▶ _Brief_: Could you output the complete listing given below exactly?
[[ The input, beginning ]]
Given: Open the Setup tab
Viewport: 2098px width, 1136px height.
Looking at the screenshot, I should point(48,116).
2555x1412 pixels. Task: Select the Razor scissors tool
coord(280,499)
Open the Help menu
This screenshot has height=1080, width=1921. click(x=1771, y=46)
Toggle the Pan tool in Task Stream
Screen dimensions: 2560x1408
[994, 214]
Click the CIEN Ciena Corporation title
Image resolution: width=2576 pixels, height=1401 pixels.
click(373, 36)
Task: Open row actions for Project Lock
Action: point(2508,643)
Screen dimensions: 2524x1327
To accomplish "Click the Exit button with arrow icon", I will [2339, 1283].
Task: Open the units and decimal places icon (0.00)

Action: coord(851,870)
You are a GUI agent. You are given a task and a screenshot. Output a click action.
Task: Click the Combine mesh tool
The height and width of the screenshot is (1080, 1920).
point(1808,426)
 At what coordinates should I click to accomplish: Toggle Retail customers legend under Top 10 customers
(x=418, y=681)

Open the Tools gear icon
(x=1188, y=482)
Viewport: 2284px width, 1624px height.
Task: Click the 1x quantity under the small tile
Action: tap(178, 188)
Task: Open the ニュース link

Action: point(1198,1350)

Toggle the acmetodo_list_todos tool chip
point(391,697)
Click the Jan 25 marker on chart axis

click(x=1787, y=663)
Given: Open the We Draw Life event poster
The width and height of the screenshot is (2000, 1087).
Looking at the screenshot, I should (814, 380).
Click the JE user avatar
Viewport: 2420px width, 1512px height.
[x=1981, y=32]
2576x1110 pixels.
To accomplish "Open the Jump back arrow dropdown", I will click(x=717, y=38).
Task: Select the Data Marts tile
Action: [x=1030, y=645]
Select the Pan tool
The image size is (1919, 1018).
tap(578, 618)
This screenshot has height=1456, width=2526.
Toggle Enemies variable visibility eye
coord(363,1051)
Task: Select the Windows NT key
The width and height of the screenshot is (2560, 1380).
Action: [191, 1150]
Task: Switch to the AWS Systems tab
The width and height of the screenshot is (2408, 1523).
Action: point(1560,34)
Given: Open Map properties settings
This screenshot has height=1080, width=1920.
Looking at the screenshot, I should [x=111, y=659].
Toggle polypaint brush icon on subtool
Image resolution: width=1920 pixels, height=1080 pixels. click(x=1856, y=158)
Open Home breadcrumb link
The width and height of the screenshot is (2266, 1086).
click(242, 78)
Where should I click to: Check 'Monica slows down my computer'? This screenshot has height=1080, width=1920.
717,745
[[ The input, end ]]
▶ _Answer_:
Given: Open the Setup tab
Viewport: 2098px width, 1136px height.
Looking at the screenshot, I should point(48,116).
2555x1412 pixels. Task: Select the Razor scissors tool
coord(280,499)
Open the Help menu
This screenshot has height=1080, width=1921. click(x=1771, y=46)
Toggle the Pan tool in Task Stream
Screen dimensions: 2560x1408
[994, 214]
Click the CIEN Ciena Corporation title
Image resolution: width=2576 pixels, height=1401 pixels.
click(373, 36)
Task: Open row actions for Project Lock
Action: point(2508,643)
Screen dimensions: 2524x1327
To accomplish "Click the Exit button with arrow icon", I will [2339, 1283].
Task: Open the units and decimal places icon (0.00)

Action: coord(851,870)
You are a GUI agent. You are given a task and a screenshot. Output a click action.
Task: Click the Combine mesh tool
The height and width of the screenshot is (1080, 1920).
point(1808,426)
 At what coordinates should I click to accomplish: Toggle Retail customers legend under Top 10 customers
(x=418, y=681)

Open the Tools gear icon
(x=1188, y=482)
Viewport: 2284px width, 1624px height.
Task: Click the 1x quantity under the small tile
Action: tap(178, 188)
Task: Open the ニュース link

Action: point(1198,1350)

Toggle the acmetodo_list_todos tool chip
point(391,697)
Click the Jan 25 marker on chart axis

click(x=1787, y=663)
Given: Open the We Draw Life event poster
The width and height of the screenshot is (2000, 1087).
Looking at the screenshot, I should (814, 380).
Click the JE user avatar
Viewport: 2420px width, 1512px height.
[x=1981, y=32]
2576x1110 pixels.
To accomplish "Open the Jump back arrow dropdown", I will click(x=717, y=38).
Task: Select the Data Marts tile
Action: [x=1030, y=645]
Select the Pan tool
The image size is (1919, 1018).
tap(578, 618)
This screenshot has height=1456, width=2526.
Toggle Enemies variable visibility eye
coord(363,1051)
Task: Select the Windows NT key
The width and height of the screenshot is (2560, 1380).
Action: [191, 1150]
Task: Switch to the AWS Systems tab
The width and height of the screenshot is (2408, 1523).
Action: point(1560,34)
Given: Open Map properties settings
This screenshot has height=1080, width=1920.
Looking at the screenshot, I should [x=111, y=659].
Toggle polypaint brush icon on subtool
Image resolution: width=1920 pixels, height=1080 pixels. click(x=1856, y=158)
Open Home breadcrumb link
The width and height of the screenshot is (2266, 1086).
click(242, 78)
Where should I click to: Check 'Monica slows down my computer'? This screenshot has height=1080, width=1920.
717,745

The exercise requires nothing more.